CMS withdraws Medicaid Fiscal Accountability Rule

Sept. 16, 2020

The Centers for Medicare & Medicaid Services (CMS) plans to withdraw its proposed Medicaid Fiscal Accountability Rule from the Federal Register, CMS Administrator Seema Verma announced on Twitter.

“We’ve listened closely to concerns that have been raised by our state and provider partners about potential unintended consequences of the proposed rule, which require further study. Therefore, CMS is withdrawing the rule from the regulatory agenda,” Verma tweeted.

CMS still must formally withdraw the rule through a notice published in the Federal Register.

The American Hospital Association (AHA) and other provider groups opposed the rule, saying it would have curtailed healthcare services for Medicaid enrollees.

In a statement released in response the CMS announcement, AHA Executive Vice President Tom Nickels said, “Up to $50 billion in annual funding for the Medicaid program was on the line, cuts that would have crippled state financing and limited access to care, especially in rural and underserved areas. Hospitals and health systems will be greatly relieved when the proposed rule is formally withdrawn.”

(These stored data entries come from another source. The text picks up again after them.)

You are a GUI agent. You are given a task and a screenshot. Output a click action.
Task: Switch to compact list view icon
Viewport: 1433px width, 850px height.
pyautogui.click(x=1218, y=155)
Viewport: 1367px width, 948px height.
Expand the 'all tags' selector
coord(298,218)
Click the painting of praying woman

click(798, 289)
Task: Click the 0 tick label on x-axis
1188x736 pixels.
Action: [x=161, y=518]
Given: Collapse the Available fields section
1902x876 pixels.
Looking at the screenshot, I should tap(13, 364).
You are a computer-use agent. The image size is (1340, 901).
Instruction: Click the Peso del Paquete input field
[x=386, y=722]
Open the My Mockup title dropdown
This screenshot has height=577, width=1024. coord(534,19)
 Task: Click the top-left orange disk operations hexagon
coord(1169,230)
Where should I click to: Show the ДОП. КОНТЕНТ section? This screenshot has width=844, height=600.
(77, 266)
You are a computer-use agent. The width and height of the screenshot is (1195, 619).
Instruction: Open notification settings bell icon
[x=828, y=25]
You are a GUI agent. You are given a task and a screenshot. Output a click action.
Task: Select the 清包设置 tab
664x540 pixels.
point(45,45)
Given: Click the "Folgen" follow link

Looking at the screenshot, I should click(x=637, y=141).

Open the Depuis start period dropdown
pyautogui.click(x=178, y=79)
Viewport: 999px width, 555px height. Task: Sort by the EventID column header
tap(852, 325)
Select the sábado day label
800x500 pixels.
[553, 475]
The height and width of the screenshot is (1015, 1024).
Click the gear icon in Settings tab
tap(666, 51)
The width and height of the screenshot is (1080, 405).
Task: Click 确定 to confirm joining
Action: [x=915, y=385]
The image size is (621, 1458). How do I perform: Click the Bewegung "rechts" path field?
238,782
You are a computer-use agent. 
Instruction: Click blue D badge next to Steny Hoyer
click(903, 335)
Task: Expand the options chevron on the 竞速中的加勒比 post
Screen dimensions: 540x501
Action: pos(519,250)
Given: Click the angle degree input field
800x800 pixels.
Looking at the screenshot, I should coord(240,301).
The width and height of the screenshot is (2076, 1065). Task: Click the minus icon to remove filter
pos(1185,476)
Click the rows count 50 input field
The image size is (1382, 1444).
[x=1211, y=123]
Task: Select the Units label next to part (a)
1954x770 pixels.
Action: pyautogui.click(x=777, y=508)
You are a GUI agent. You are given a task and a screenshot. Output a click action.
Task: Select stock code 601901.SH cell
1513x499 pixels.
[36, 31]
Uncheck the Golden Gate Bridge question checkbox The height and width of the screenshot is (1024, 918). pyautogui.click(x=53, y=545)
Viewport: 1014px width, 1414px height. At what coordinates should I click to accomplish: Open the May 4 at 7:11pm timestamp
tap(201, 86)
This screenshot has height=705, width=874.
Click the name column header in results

CMS originally proposed the rule in November 2019, saying it would “strengthen the fiscal integrity of the Medicaid program and help ensure that state supplemental payments and financing arrangements are transparent and value-driven.”

Part of the issue was growth in the federal share of Medicaid spending, particularly for what are known as supplemental payments, which are additional payments to providers beyond the base Medicaid payment for particular services. In addition, CMS said that it did not have enough detailed information about state Medicaid spending to perform the agency’s oversight functions.

CMS has said that Medicaid spending grew from $456 billion in 2013 to an estimated $576 billion in 2016, and that much of the spending growth came from the federal share that grew from $263 billion to an estimated $363 billion during the same period. CMS said these supplemental payments have steadily increased from 9.4 percent of all other payments in 2010 to 17.5 percent in 2017.

Among the changes in the proposed rule, CMS would have required states to report financing information about Medicaid expenditures at the individual provider level and limited renewals of supplemental payment methodologies to three years.